Whole segments of the economy have been shuttered by the COVID-19 pandemic as governments try to reduce the spread of the novel coronavirus that causes the disease. Ottawa’s relief programs for small and medium-sized businesses (SMBs), meanwhile, have been piecemeal.
The government buckled under pressure from entrepreneurs last Friday, responding to more than a week of criticism by boosting wage subsidies for many small businesses to 75 per cent and enacting a government-guaranteed loan program.
Small businesses already struggle to get loans from commercial banks. While Mr. Pastoll and other lenders believe the new guaranteed loan program is a good starting point, it is expected to funnel through traditional banks. But the fintech lenders believe they could offer much wider support – and help stave off more layoffs and bankruptcies – if they were included in such a program.
“If there isn’t support for these smaller companies, then the Walmarts and Amazons of the world are basically going to be the only things left after all of this – which is a pretty dystopian view of the future,” Mr. Pastoll said.
Thinking Capital, one of Canada’s biggest lenders outside of the Big Six banks, has had many customers call crying in recent weeks. Many of them are in the restaurant business. But CEO Stéphane Marceau said that in light of the increased risk loaning to small businesses during the virus, “We’ve dramatically tightened our criteria” for lending.
As criticisms of Ottawa’s approach to small-business relief mounted last week, a group of fintech lenders sent a letter to Prime Minister Justin Trudeau and several cabinet ministers offering their assistance in getting cash to entrepreneurs. The centrepiece of their offer was their technology, which assesses different financing criteria than traditional banks, and can offer credit faster.
Members of that group, the Canadian Lenders Association, would undoubtedly benefit from disbursing relief funds – and not just because of a brand boost. They have a fiduciary responsibility to use their investors’ capital responsibly, and lending to already-shuttered businesses in the midst of a pandemic is risky.
“Entrepreneurs who have temporarily closed their doors need the most assistance, but we can’t do that with our funding structure,” said David Gens, the Vancouver-based CEO of lender Merchant Growth, and co-chair of the associations’s COVID-19 working group. “It’s tough for us to put private capital out into an environment that’s this uncertain.”
The lenders want Ottawa to use their platforms to deploy funding that would be backed by the government, perhaps through the Business Development Bank of Canada.
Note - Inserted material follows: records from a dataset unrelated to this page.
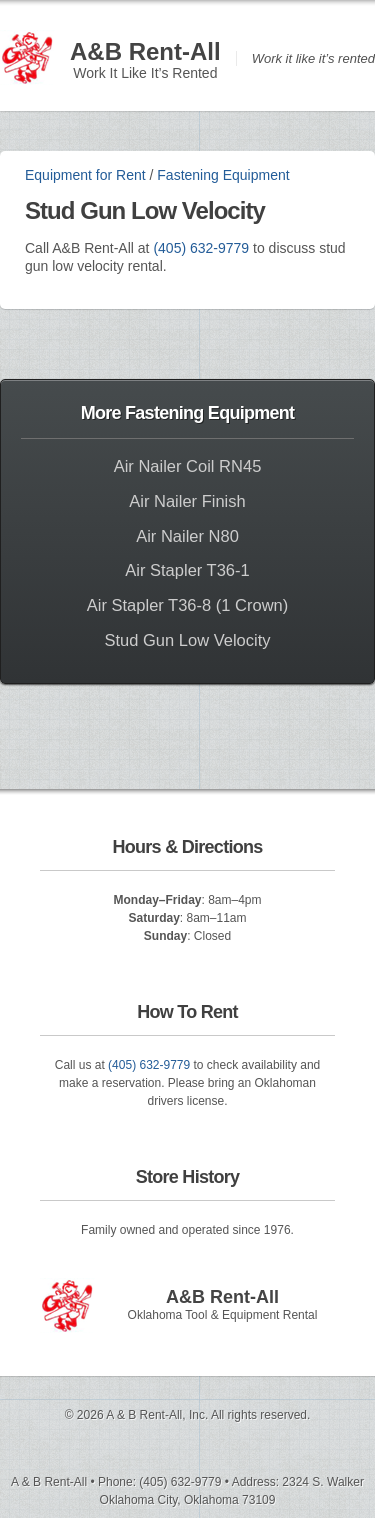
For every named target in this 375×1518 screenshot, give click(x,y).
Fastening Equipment (223, 175)
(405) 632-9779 (201, 248)
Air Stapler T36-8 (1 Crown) (187, 605)
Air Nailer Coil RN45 (188, 466)
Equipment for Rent (85, 175)
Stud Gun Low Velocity (187, 640)
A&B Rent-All (145, 51)
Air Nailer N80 (187, 536)
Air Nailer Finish (187, 501)
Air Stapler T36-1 (187, 570)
In doing so, they say they could more easily provide credit to 100,000 of Canada’s 1.2 million small businesses.
Mr. Trudeau announced Friday that traditional banks would soon offer $40,000 loans to some small businesses that would be guaranteed by the government. They would be interest-free for the first year, and $10,000 would be forgivable.
Mr. Gens still hopes Ottawa will consider using fintech services to deploy government-backed funding: “We’re here, ready to help.”
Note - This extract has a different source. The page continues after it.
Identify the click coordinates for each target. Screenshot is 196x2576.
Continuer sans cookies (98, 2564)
Not all fintechs say they are struggling to get money to clients. Clearbanc in Toronto gives its clients access to cash to support ad campaigns through revenue-share agreements. Its demand has increased 34 per cent since the crisis began. Because Clearbanc focuses on e-commerce companies, co-founder Michele Romanow said some of its clients are seeing a boost in business – particularly in food delivery.
“I don’t think we’re going to describe anything as booming right now,” Ms. Romanow said. “… But we haven’t changed anything about how we’re [deploying] our capital.”